TANPA SATNARKOBA, HUMAS POLRES PELABUHAN MAKASSAR KLARIFIKASI - BAP DAN DPO JADI SOROTAN

Infokasus.id Makassar,Sulawesi Selatan 04-02-2026 - Perkara dugaan penyalahgunaan narkotika yang ditangani Satresnarkoba Polres Pelabuhan Makassar semakin memanas seiring perbedaan tajam keterangan antara kuasa hukum tersangka dan pihak kepolisian. Humas Polres Pelabuhan terpaksa mengeluarkan klarifikasi resmi setelah tim hukum Tompo alias Cikal (CK) mengangkat tuduhan soal ketidaksesuaian prosedur pembuatan BAP, status DPO, dan dugaan rekayasa konstruksi perkara.

"BAP TANDATANGANI – KLAIM 5-10 PERTANYAAN TIDAK SESUAI FAKTA"

Kontroversi pecah setelah Dr. Kurniawan, S.H., M.H., kuasa hukum CK, menyatakan bahwa kliennya hanya menjawab 5 hingga 10 pertanyaan saat pemeriksaan pada 25 Desember 2025, namun berkas yang diteruskan ke kejaksaan mencantumkan 44 pertanyaan. Ia juga menegaskan tidak pernah menerima panggilan untuk pemeriksaan tambahan dan menganggap ada manipulasi pada substansi BAP.

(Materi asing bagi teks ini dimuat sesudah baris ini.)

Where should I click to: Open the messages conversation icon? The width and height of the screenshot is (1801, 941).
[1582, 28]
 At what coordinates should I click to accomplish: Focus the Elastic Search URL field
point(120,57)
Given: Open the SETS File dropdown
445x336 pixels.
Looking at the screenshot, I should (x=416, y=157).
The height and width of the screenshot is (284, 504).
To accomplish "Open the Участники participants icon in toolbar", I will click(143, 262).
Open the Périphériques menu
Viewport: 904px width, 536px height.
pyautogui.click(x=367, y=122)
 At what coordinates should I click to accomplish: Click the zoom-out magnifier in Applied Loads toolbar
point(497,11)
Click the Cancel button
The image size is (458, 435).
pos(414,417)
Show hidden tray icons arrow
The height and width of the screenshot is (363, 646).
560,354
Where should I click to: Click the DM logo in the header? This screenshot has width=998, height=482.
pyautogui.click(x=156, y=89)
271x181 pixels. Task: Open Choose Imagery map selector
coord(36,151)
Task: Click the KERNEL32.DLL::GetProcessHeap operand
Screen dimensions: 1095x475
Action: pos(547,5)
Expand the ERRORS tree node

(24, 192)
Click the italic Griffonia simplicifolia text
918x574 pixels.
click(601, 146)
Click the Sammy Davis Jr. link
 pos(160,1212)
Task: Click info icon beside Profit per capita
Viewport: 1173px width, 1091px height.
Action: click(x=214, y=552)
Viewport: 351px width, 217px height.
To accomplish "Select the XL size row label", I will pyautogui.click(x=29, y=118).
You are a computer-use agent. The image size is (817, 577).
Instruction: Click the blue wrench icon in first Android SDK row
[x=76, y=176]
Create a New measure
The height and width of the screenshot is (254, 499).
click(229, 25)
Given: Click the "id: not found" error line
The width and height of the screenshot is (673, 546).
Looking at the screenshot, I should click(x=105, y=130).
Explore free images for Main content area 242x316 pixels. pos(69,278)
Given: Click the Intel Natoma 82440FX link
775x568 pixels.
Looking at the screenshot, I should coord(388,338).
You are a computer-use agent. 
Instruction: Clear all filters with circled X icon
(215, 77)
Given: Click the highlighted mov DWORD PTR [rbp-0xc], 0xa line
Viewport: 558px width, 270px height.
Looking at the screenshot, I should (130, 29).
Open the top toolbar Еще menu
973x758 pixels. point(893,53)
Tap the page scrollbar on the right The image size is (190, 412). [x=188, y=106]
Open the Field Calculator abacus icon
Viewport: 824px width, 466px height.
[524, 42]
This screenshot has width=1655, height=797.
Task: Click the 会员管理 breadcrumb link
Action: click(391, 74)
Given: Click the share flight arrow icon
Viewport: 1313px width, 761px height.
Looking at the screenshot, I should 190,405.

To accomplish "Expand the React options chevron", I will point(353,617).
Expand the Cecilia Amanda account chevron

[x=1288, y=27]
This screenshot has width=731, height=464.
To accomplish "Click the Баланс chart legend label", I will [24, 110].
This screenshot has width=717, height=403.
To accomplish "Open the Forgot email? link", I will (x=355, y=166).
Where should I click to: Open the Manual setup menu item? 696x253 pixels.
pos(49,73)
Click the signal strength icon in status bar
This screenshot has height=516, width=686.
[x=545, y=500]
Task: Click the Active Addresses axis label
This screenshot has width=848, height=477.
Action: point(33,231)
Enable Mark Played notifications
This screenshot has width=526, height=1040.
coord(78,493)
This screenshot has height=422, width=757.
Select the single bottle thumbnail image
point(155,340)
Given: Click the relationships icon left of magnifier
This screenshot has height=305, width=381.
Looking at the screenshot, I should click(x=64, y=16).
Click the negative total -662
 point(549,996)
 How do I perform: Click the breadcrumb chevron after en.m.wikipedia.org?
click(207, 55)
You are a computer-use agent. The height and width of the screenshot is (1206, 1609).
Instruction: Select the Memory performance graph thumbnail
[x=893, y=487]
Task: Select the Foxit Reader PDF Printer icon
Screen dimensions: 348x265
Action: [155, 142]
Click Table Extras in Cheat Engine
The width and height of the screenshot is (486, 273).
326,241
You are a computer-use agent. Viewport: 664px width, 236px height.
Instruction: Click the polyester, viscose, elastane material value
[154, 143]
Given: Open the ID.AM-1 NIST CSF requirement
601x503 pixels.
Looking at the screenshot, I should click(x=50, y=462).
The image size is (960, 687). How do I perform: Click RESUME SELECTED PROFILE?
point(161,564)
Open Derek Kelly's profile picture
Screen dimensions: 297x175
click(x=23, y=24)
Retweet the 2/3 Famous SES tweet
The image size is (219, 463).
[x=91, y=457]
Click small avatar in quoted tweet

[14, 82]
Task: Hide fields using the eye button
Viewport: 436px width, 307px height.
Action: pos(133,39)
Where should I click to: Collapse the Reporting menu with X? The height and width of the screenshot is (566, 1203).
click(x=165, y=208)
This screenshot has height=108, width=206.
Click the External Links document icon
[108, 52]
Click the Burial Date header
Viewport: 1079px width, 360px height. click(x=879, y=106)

Humas Polres Pelabuhan Makassar, AIPDA Adil – bersama Kasubsipidm IPDA Nuraeni – membantah tegas tuduhan tersebut. "Pemeriksaan berjalan sesuai prosedur, seluruh 44 pertanyaan diajukan dengan didampingi kuasa hukum, dan BAP ditandatangani oleh kedua pihak. Tidak ada kesalahan dalam proses ini," tandasnya.

Terhadap pengembalian berkas perkara (P-19), AIPDA Adil menegaskan bahwa langkah itu hanya untuk melengkapi administrasi, bukan untuk mengulang pemeriksaan. "Keterangan tersangka sudah dinilai cukup oleh penyidik," jelasnya.

STATUS DPO KC DAN DUGAAN REKAYASA PERAN MENJADI TITIK PANAS

Kuasa hukum CK juga mengemukakan bahwa kliennya tidak menguasai sebagian barang bukti yang dilampirkan dan menilai penetapan tersangka hanya berdasarkan penunjukan pihak lain. Hal ini dinilai sebagai potensi rekayasa peran yang perlu diuji secara hukum.

AIPDA Adil menegaskan penetapan tersangka dilakukan berdasarkan bukti yang memenuhi syarat. "Dari penggeledahan di rumah tersangka ditemukan pil ekstasi, alat isap, dan obat-obatan sesuai dengan berkas penyidikan," ujarnya. Ia juga mengungkapkan bahwa tersangka lain, KC, saat ini berstatus DPO dan masih dalam proses pengejaran. "Berdasarkan BAP yang ada, hanya terdapat dua nama tersangka, yaitu CK dan KC," katanya.

ABSENNYA SATRESNARKOBA DIKRITIK – HUMAS TERBUKA TERHADAP PROSES HUKUM

Kehadiran Humas sebagai pihak klarifikasi tanpa didampingi penyidik dari Satresnarkoba menuai kritik dari tim kuasa hukum. Mereka menyatakan hal ini menghambat pemahaman substansi teknis penyidikan yang menjadi inti permasalahan.

AIPDA Adil mengakui kekurangan tersebut dan menyatakan pihaknya siap menerima segala bentuk persahabutan hukum. "Kami terbuka jika kuasa hukum ingin mengajukan pengaduan ke Propam atau praperadilan – itu adalah hak yang sah," ujarnya.

Sementara itu, tim kuasa hukum CK mengkonfirmasi telah memulai persiapan untuk mengajukan praperadilan dan mengumpulkan bukti tambahan untuk pengaduan ke institusi terkait. Hingga saat ini, berkas perkara masih dalam tahap koordinasi antara penyidik dan kejaksaan, dengan publik menanti kebenaran yang akan terungkap melalui proses hukum dan pengawasan internal.